> What you need to do
The number of lines below containing the word "will" is all that should be returned.

> Input data
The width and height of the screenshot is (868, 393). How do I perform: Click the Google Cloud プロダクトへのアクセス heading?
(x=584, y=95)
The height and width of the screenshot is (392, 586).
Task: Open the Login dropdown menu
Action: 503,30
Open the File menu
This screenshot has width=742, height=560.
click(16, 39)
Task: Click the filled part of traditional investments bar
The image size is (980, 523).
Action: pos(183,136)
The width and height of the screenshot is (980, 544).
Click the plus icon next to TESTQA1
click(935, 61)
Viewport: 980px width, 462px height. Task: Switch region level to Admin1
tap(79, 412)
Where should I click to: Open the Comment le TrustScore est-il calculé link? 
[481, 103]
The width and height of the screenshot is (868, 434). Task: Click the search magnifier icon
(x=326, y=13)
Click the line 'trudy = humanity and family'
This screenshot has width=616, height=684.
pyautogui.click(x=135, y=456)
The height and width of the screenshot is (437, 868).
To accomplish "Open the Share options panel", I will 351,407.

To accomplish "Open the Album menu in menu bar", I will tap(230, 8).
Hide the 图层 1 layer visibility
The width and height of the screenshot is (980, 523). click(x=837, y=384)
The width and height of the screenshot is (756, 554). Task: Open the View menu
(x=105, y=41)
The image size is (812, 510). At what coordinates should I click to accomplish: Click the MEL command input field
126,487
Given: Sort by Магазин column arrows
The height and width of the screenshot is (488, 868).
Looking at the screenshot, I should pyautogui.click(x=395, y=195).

> Answer space
2